── MATERIAL FOR THE TASK
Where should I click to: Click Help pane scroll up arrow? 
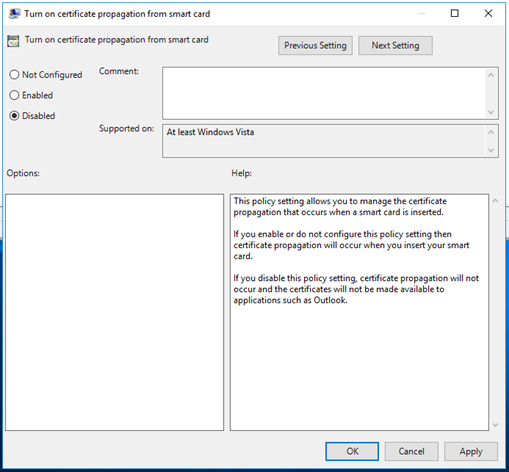tap(495, 201)
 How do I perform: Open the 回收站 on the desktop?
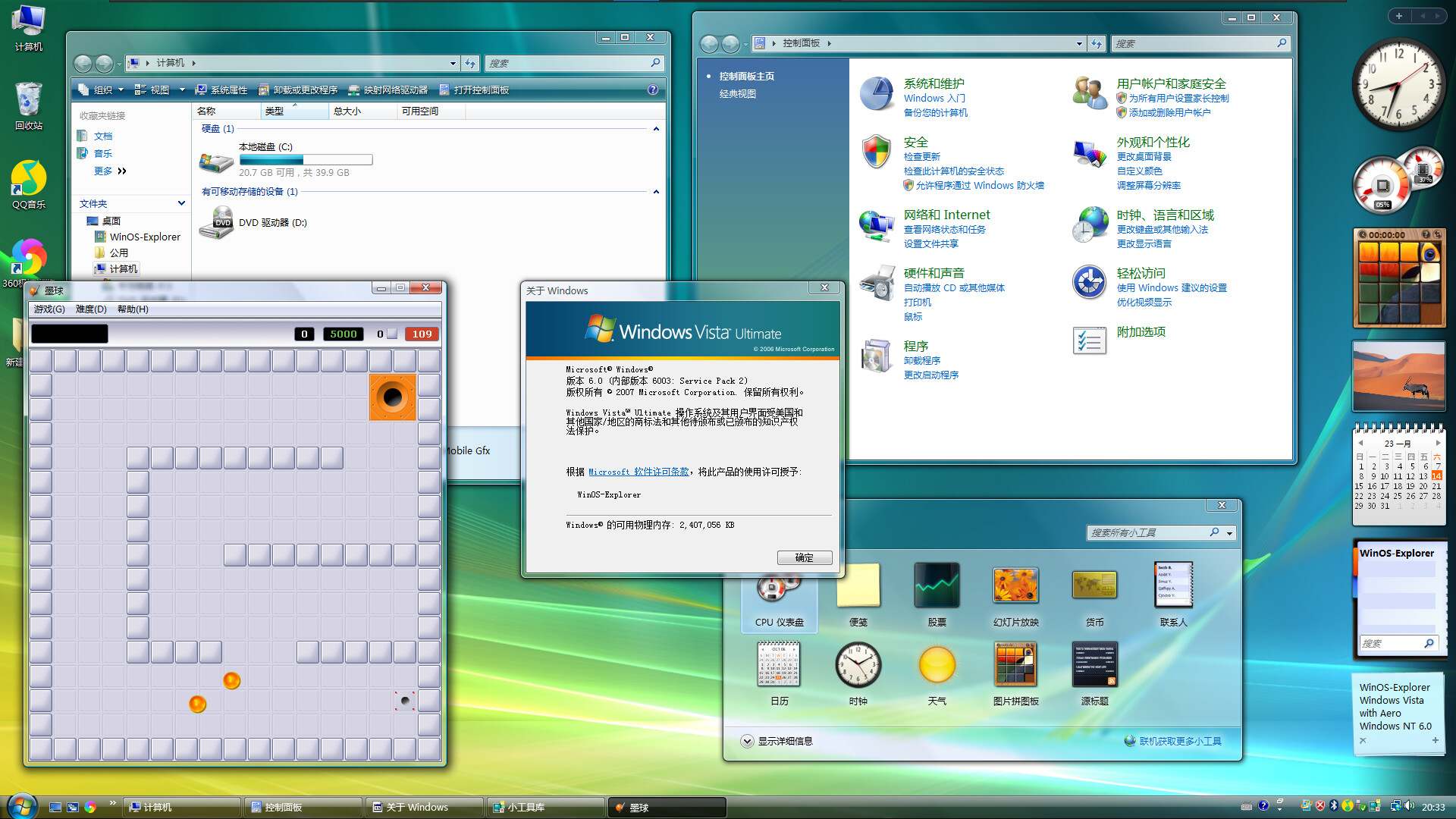coord(27,99)
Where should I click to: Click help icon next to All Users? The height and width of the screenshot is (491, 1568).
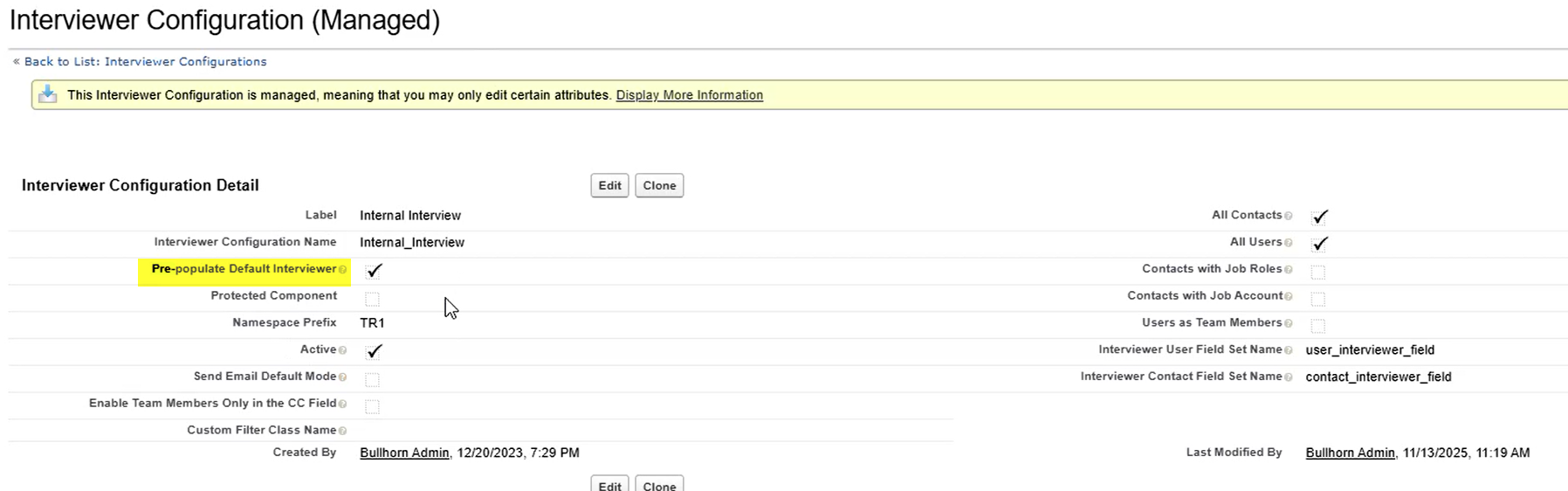[x=1288, y=243]
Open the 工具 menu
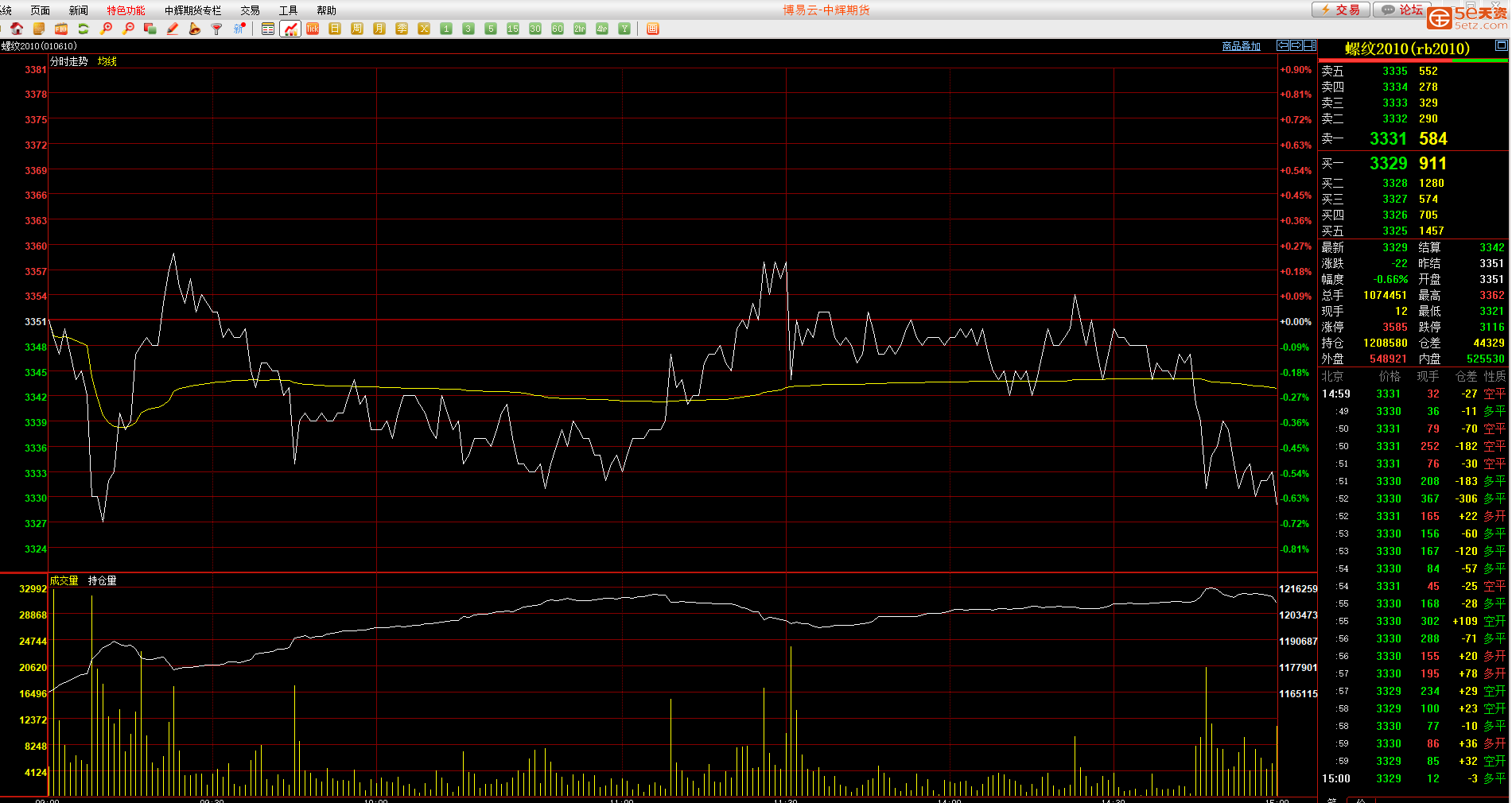 pos(288,10)
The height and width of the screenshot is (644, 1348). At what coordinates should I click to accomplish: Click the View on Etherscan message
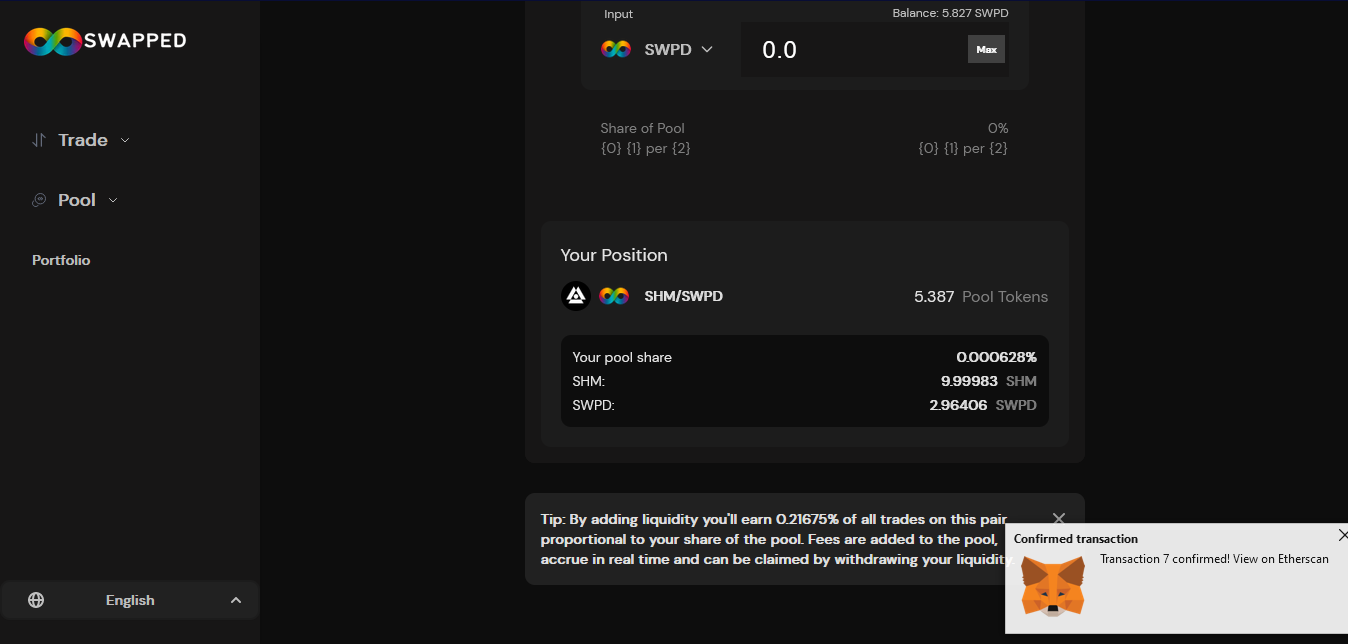(1214, 559)
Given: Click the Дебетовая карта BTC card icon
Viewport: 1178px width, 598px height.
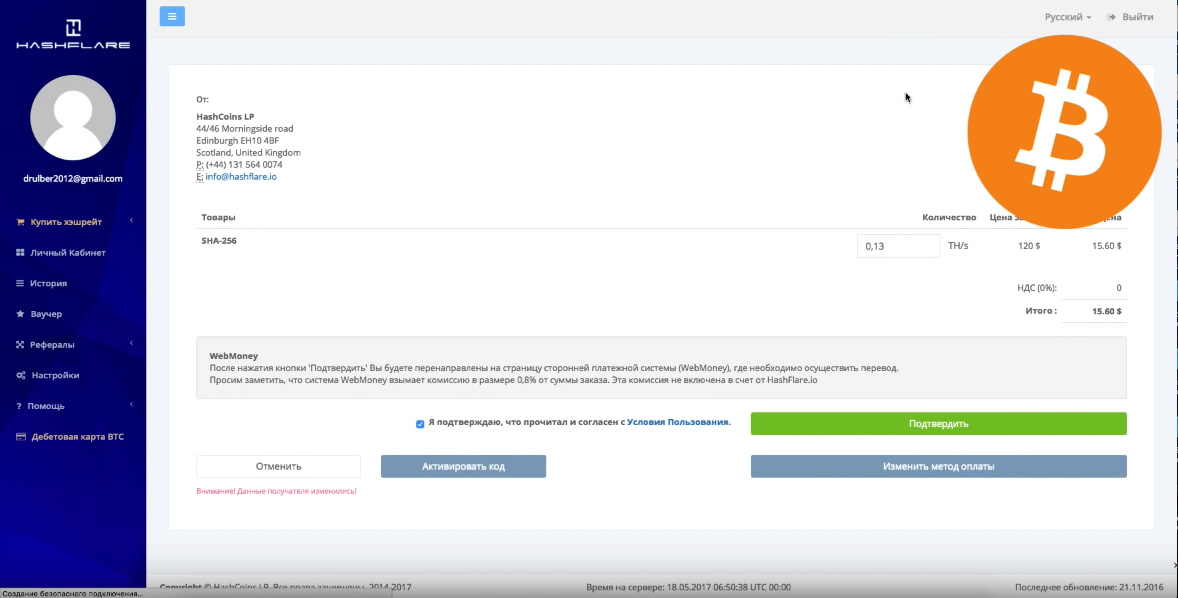Looking at the screenshot, I should tap(20, 437).
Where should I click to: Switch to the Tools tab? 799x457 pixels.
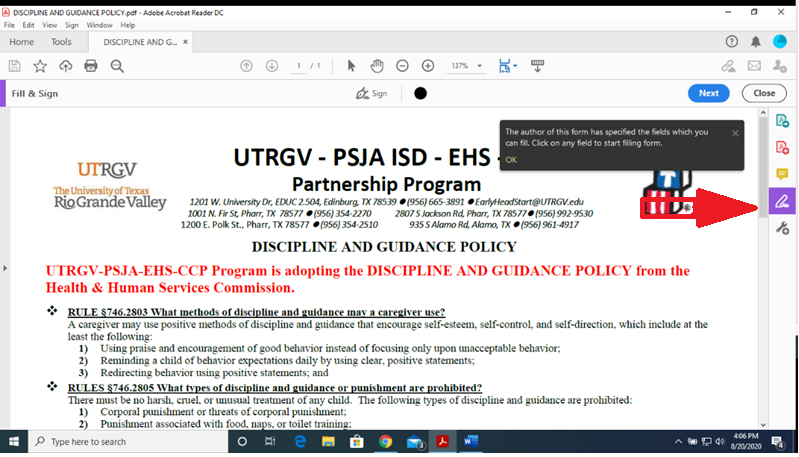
────
WORK TO COMPLETE: Update the lines above by changing every "Where should I click to" to "Where do I click to" and keeping everything else the same. Leave the pictures out of your answer.

RESPONSE TO THE EXERCISE:
Where do I click to: Click Help pane scroll up arrow? 
tap(495, 201)
 How do I perform: Open the 回收站 on the desktop?
coord(27,99)
Where do I click to: Click help icon next to All Users? The height and width of the screenshot is (491, 1568).
[x=1288, y=243]
Open the 工具 menu
 pos(288,10)
The height and width of the screenshot is (644, 1348). At what coordinates should I click to accomplish: Click the View on Etherscan message
(1214, 559)
Given: Click the Дебетовая карта BTC card icon
Viewport: 1178px width, 598px height.
Looking at the screenshot, I should tap(20, 437).
Where do I click to: Switch to the Tools tab? 799x457 pixels.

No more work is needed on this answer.